START SUPPLIED MATERIAL
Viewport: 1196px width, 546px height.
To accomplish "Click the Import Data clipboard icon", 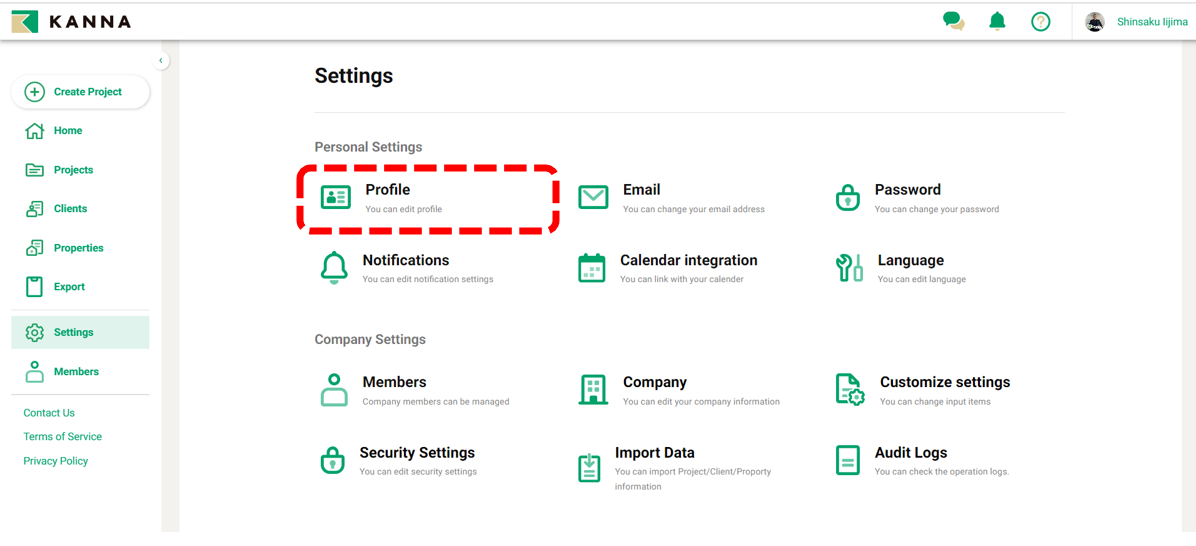I will [590, 467].
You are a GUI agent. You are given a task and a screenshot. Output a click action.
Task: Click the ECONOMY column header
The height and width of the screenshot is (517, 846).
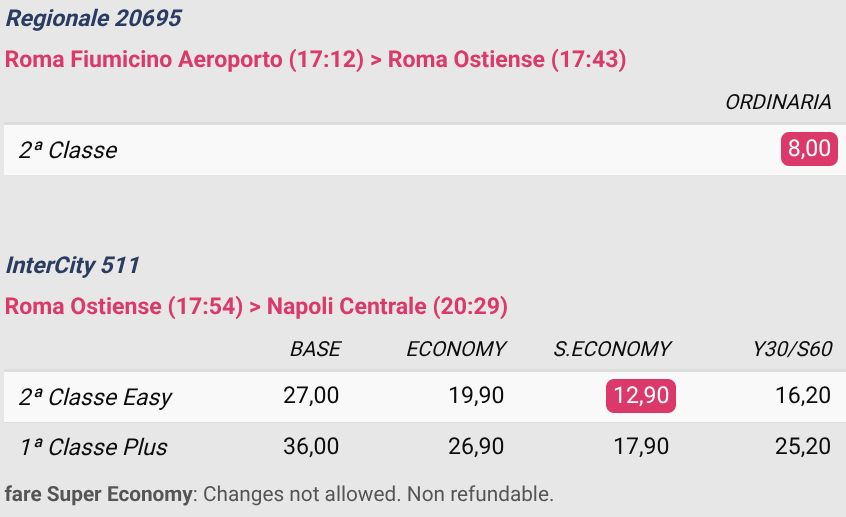456,349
END SUPPLIED MATERIAL
## STATED TASK:
Rewrite part of the listing above as a Markdown table with the columns "Row" and "Listing line". Begin at the line that has "You are a GUI", stop after the last line of the listing, skip any blank lines, and leave the pictures out of the answer.

## OUTPUT OF THE EXERCISE:
| Row | Listing line |
|---|---|
| 1 | You are a GUI agent. You are given a task and a screenshot. Output a click action. |
| 2 | Task: Click the ECONOMY column header |
| 3 | The height and width of the screenshot is (517, 846). |
| 4 | 456,349 |